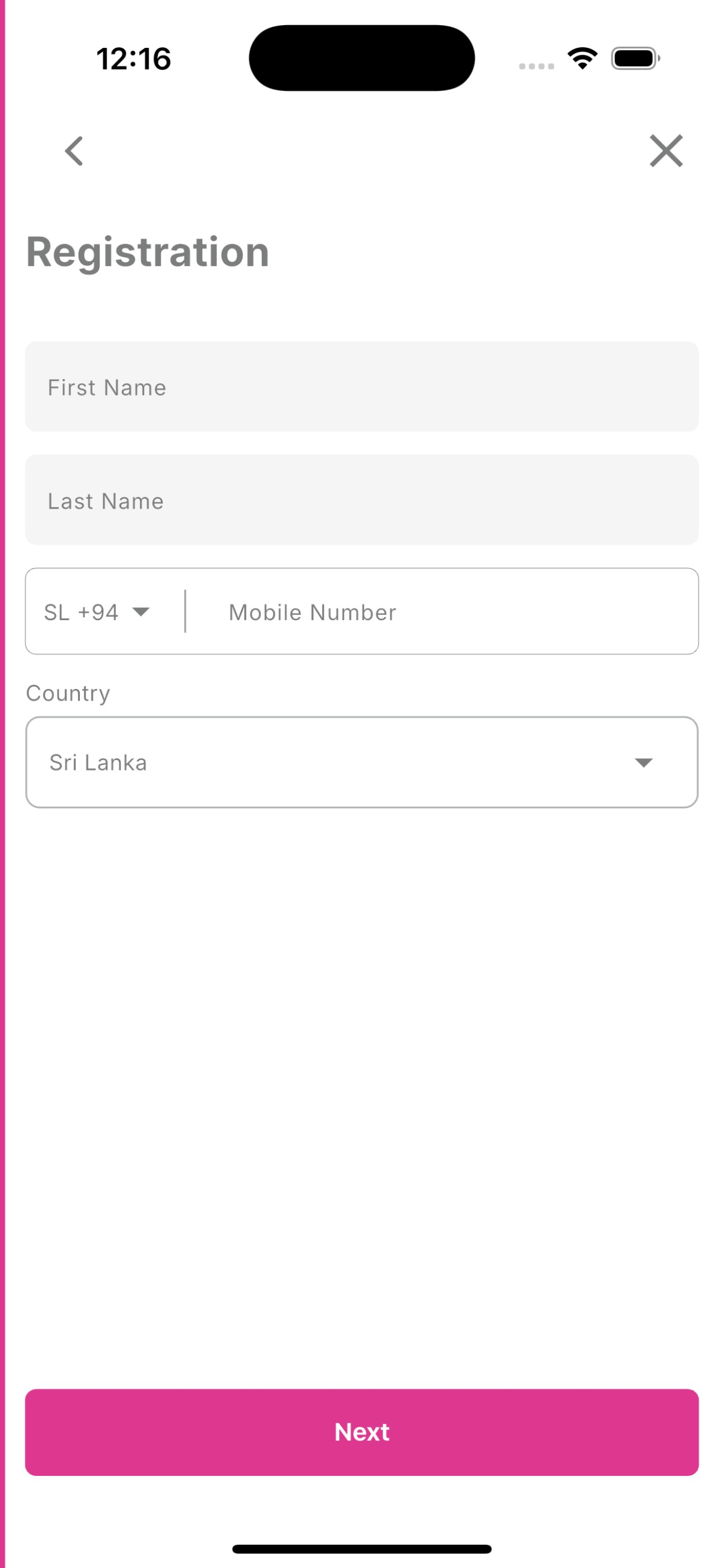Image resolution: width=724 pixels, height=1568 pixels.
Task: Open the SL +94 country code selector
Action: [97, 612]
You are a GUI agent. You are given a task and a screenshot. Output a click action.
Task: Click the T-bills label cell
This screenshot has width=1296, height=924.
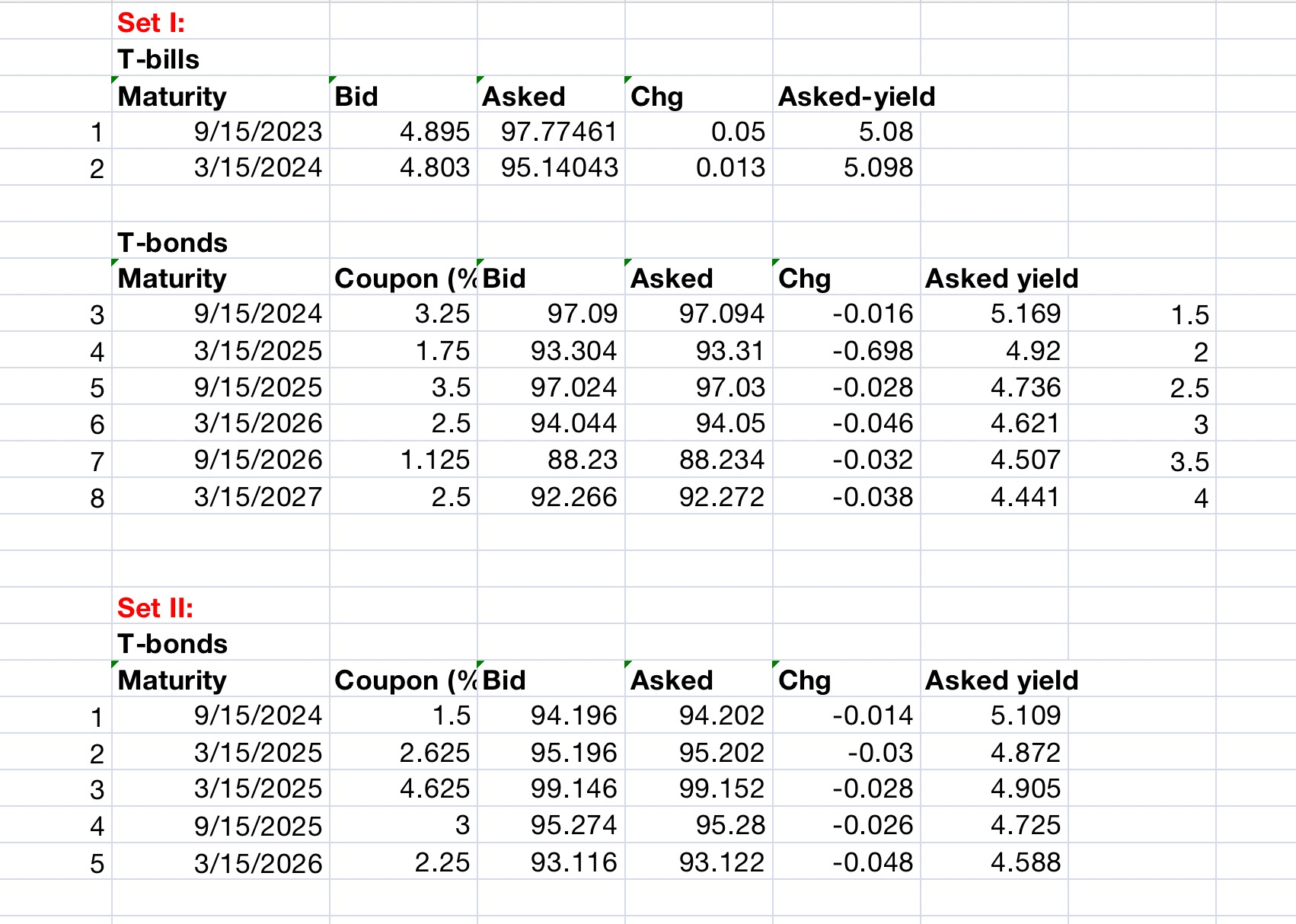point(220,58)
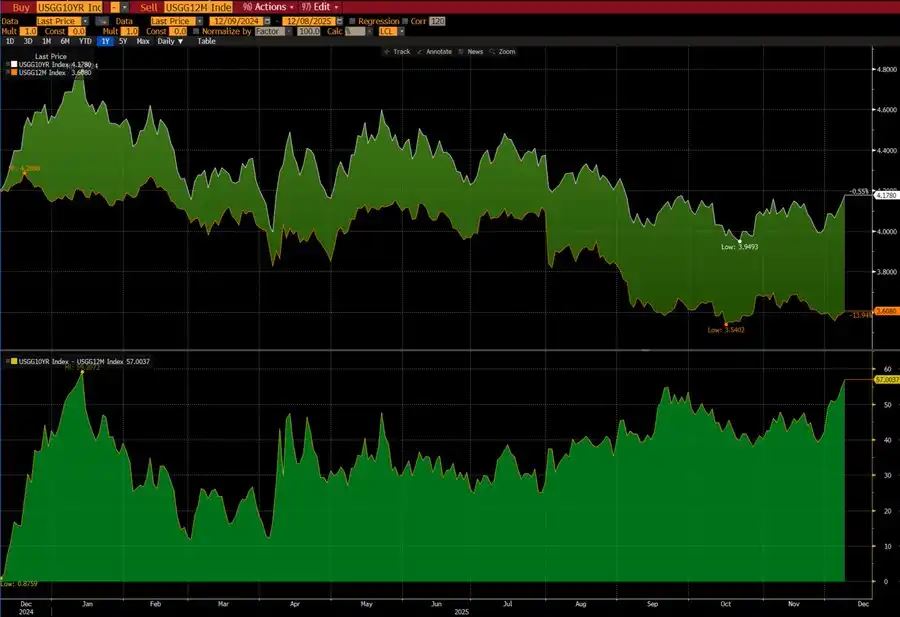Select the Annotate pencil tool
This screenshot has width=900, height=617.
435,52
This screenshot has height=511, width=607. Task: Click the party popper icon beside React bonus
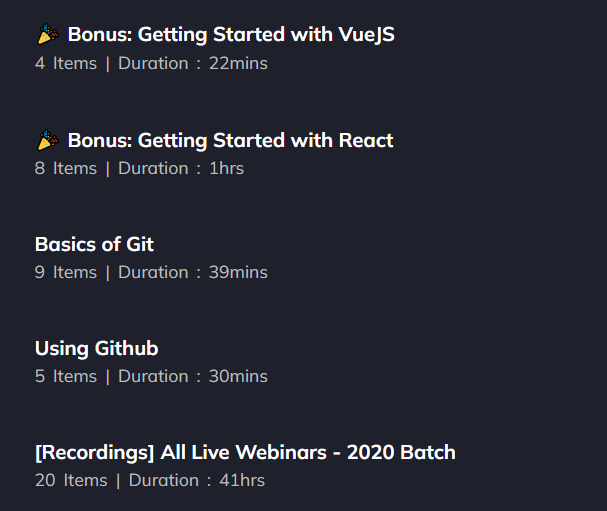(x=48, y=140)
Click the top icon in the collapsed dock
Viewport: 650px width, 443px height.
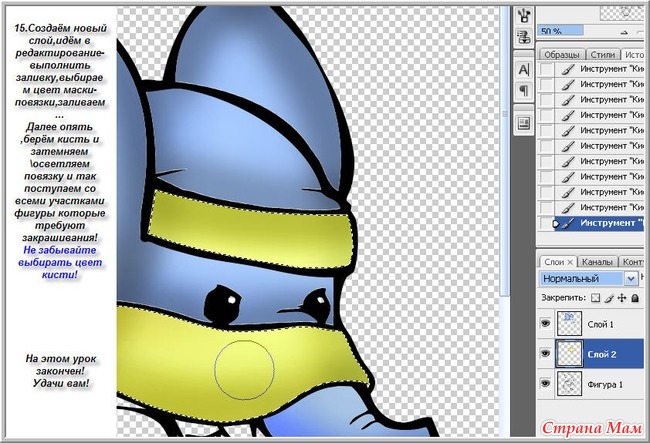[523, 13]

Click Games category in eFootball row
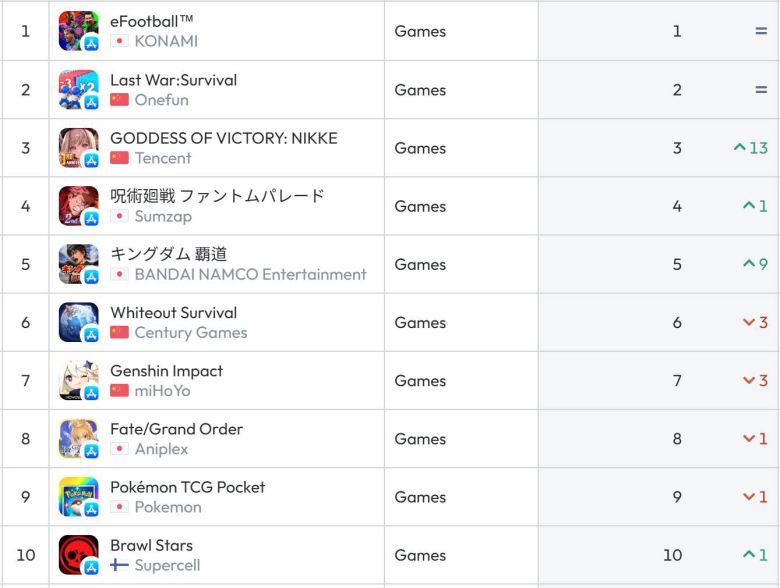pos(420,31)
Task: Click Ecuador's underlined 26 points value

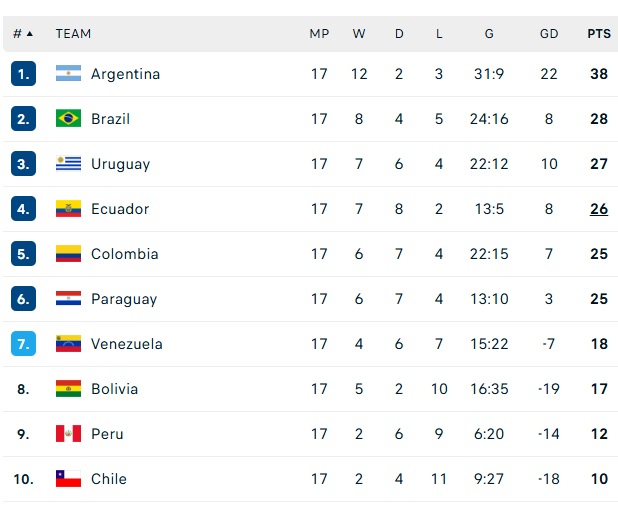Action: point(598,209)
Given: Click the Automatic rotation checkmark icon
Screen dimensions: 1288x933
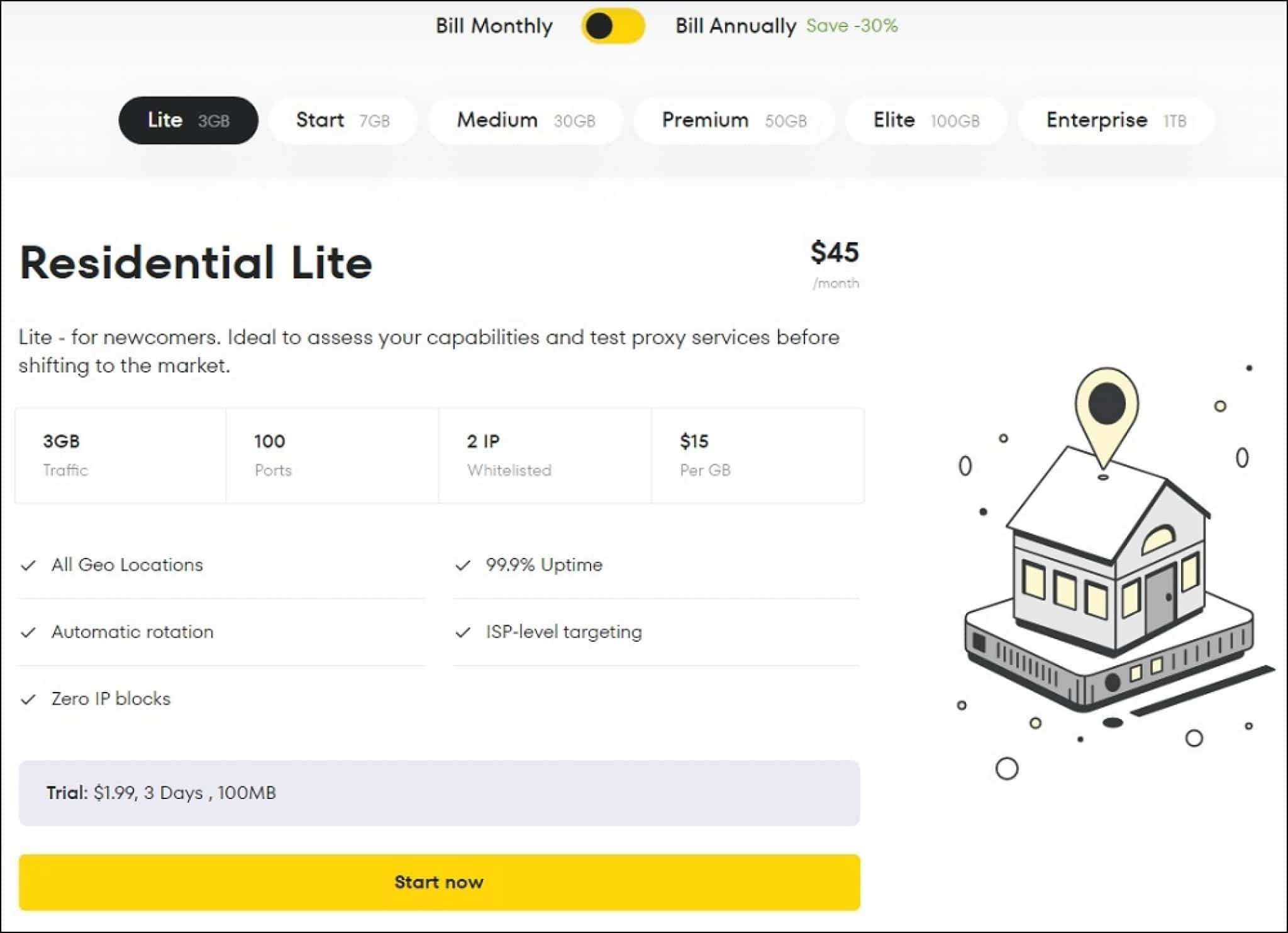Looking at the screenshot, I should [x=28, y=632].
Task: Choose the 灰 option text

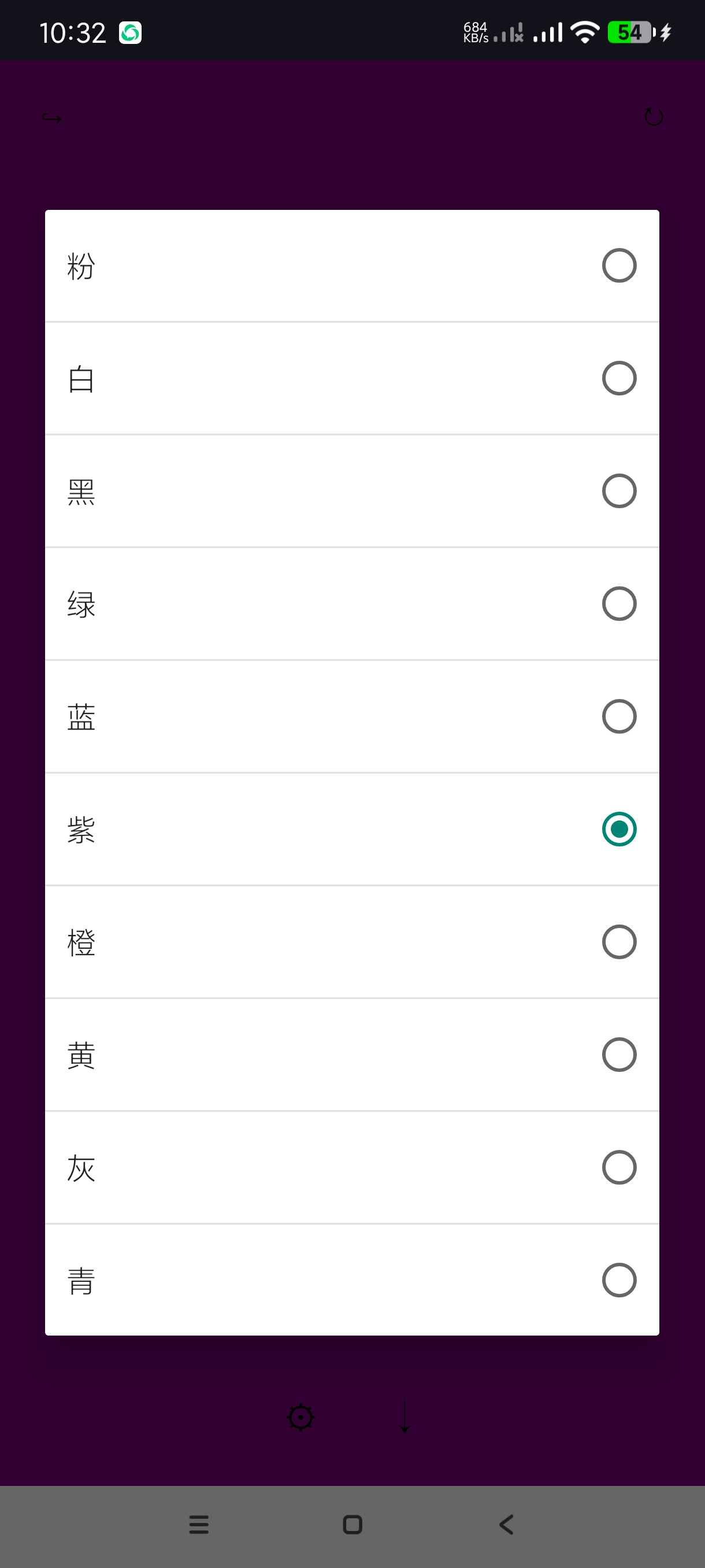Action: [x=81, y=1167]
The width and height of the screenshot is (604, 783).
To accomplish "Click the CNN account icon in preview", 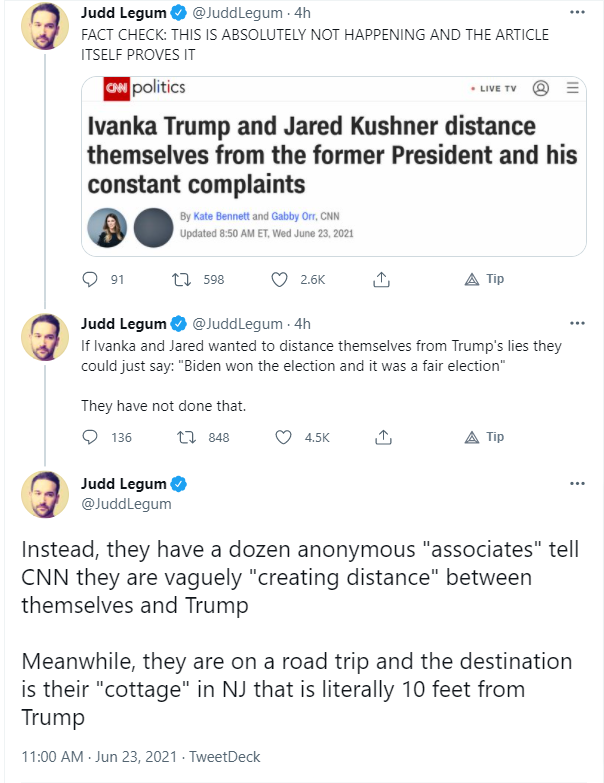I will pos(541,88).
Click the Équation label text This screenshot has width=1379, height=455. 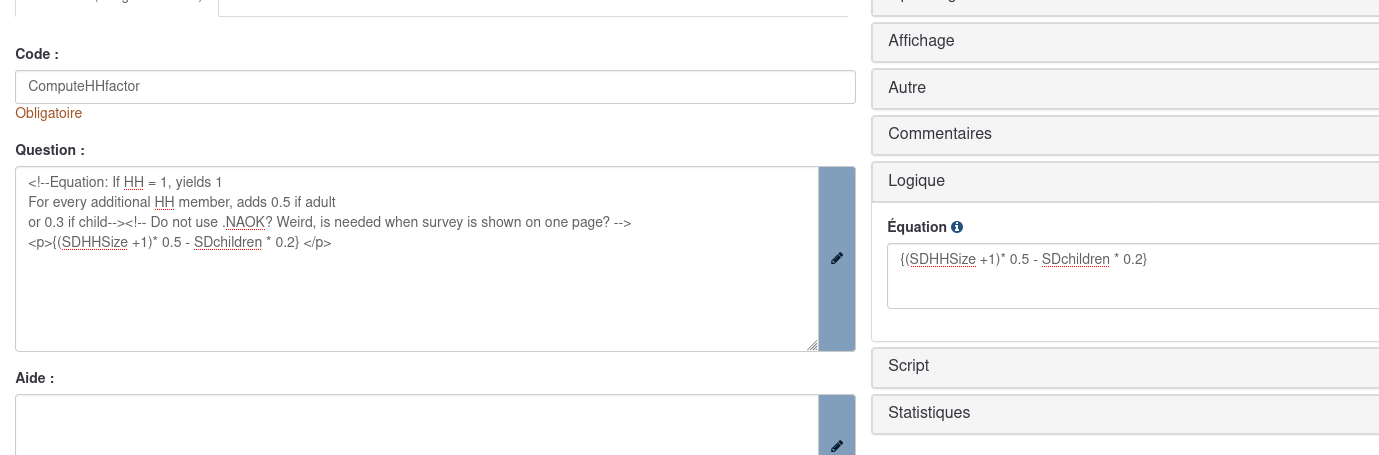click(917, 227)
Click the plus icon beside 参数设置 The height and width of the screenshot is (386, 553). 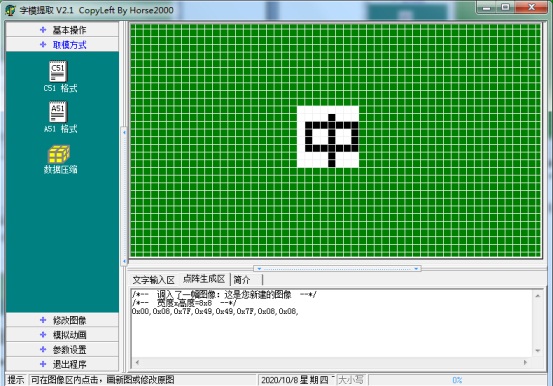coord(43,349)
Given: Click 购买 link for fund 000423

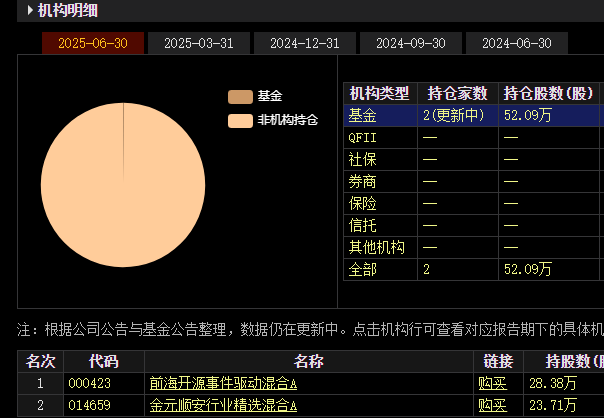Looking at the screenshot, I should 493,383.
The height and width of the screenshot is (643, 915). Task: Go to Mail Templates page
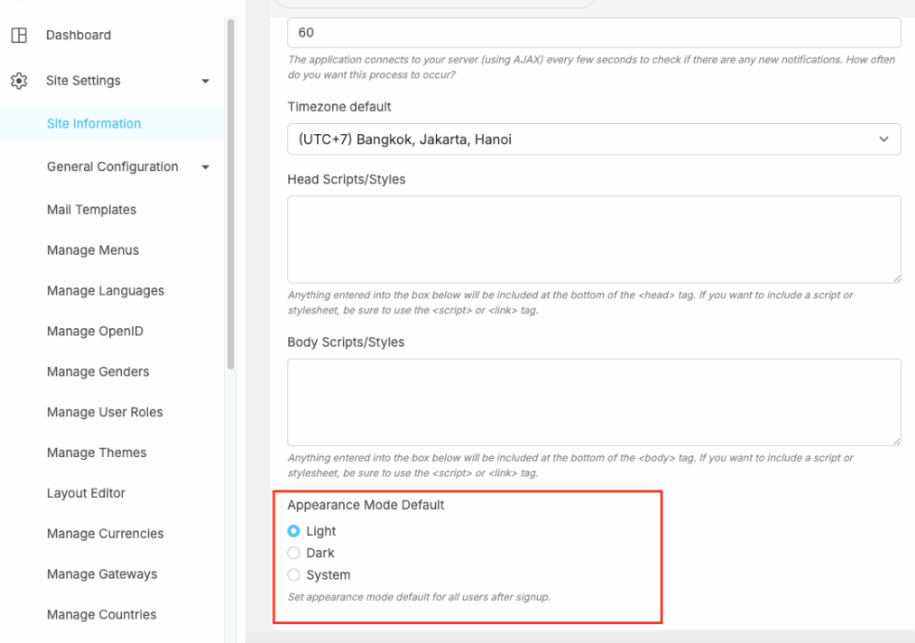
++++++
Print everything from the line with "You are a GUI" down to the line with "Click the top icon in the collapsed dock" in the entries above, both lines included and nothing more, without the pictures.

You are a GUI agent. You are given a task and a screenshot. Output a click action.
Task: Click the T-bills label cell
This screenshot has width=1296, height=924.
point(220,58)
Select the Annotate pencil tool
This screenshot has width=900, height=617.
435,52
This screenshot has height=511, width=607. Task: Click the party popper icon beside React bonus
(x=48, y=140)
Click the top icon in the collapsed dock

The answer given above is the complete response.